July Wheat - 1 to 2 Higher

July Corn - Steady to 1 Lower

July Beans - Steady

There is an old congestion area (range of back and forth trading) on the December Corn chart from December of 2021. It appears that Dec Corn currently needed to trade into this range to fulfill some sort of supply/demand balance/symmetry.

You will see on the chart that this range runs roughly from 500 to 515. Today's low was 503.25, which was a new low for the move, and then the bulls ran price up to 515.75.

Even though today was not really a key reversal, Dec Corn closed above Friday's body, which is bullish. This could be the low for the December contract (70%) or it may make 1 more low (by only a few cents or ticks).

Check out today's December corn daily charts looking back to the dates in December of 2021. I'm giving you a zoomed in chart as well, so you can see the last few days clearly.

Here is the zoomed in December Corn chart.

Wheat led all grains today, with the July contract closing up +27.50. After building out more of the right shoulder on Friday, the inverted head and shoulders is confirmed today (90%) and the neckline (breakout point) is just about 14 cents up above.
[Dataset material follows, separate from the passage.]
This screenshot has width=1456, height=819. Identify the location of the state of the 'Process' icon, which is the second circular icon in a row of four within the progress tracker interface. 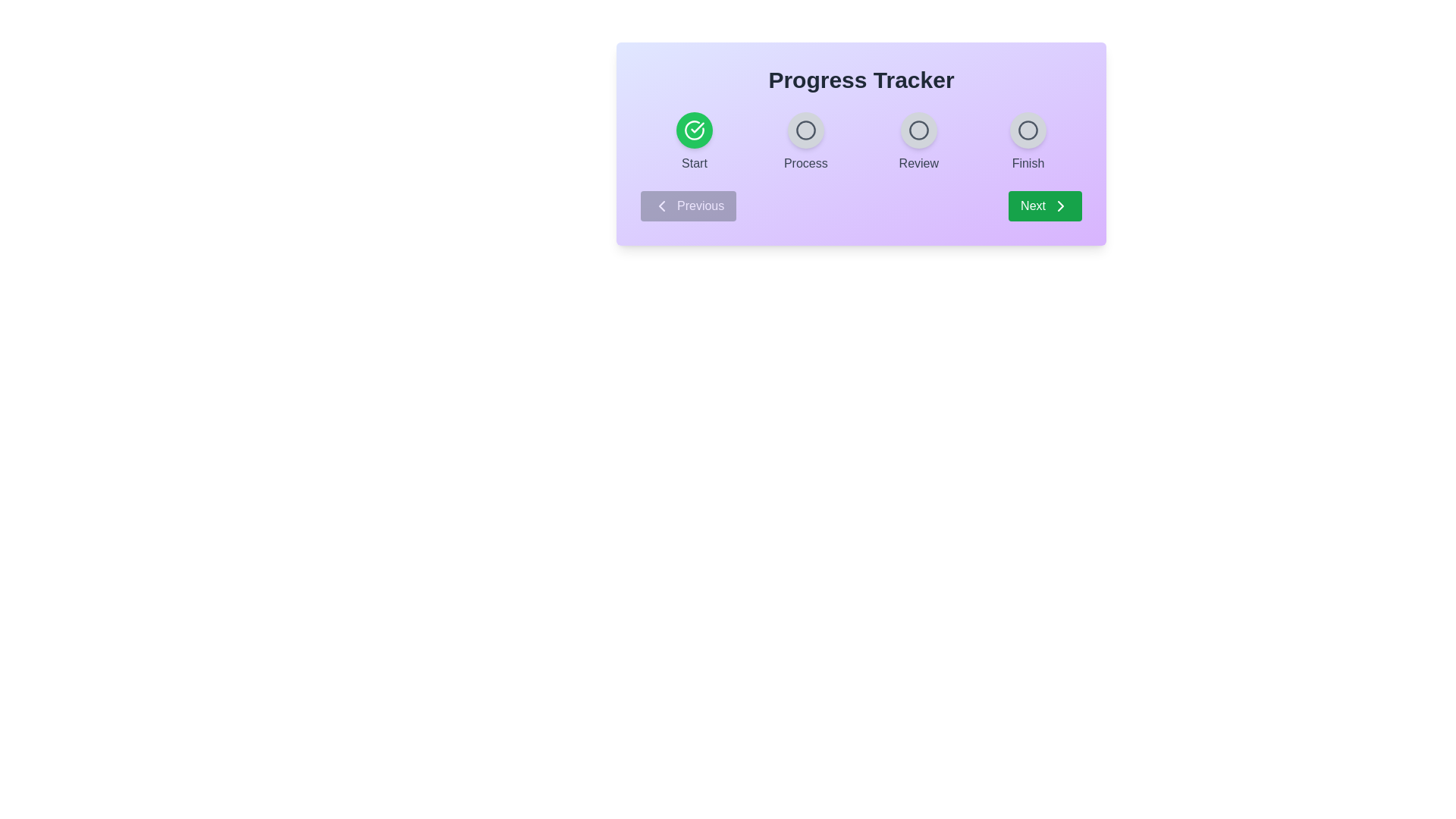
(805, 130).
The upside target will be about 733. I have been told that even though the bigger fundamental story may be in Kansas City Wheat, the funds play in Chicago because this one has more liquidity. The 2 wheats will go up together, seesawing a bit depending on the day.

Here is today's December Wheat 8 hour (3 bars per day) chart. You will notice how the inverted head & shoulders target is also in the vicinity of some old swing highs on the left. This is not a coincidence, rather it's a part of the balancing/symmetry that I discuss - this is how it works.

While the right shoulder was being built out, the percentage certainty that it was a solid bottom being marked might have only been 65-75%.

The 4 hour July Corn chart has morphed from an inverted head & shoulders to a double bottom or big W. The minimum upside target from this base is 631. Then the next target higher is the swing high to the left at 647. I don't think any new lows need to be printed (about 80%). Check out the chart.

By the way, head & shoulders and "W" bottoms give the same price targets. The main point here is that the height (y-axis/price scale) is the same in both patterns and the other takeaway is that they are simply bottoming formations for a rally to spring.

The 2 hour July Soybeans are marking a "W" formation, as well, which has a height of 58 cents and projects to 1505. There is a swing high to the top left near the target at 1500 - by design - A bump that will create a future bump.

July Beans may need to make 1 lower low to test the March 23rd low at 1383.75? This is 50/50, but the result will be the same - a bottoming formation which projects an upside price target. Check out the chart.

I am using July Soymeal for a technical analysis fact - that bumps/highs to the left create bumps to the right. Compare the most recent swing high (9 bars ago) with today's corrective bar.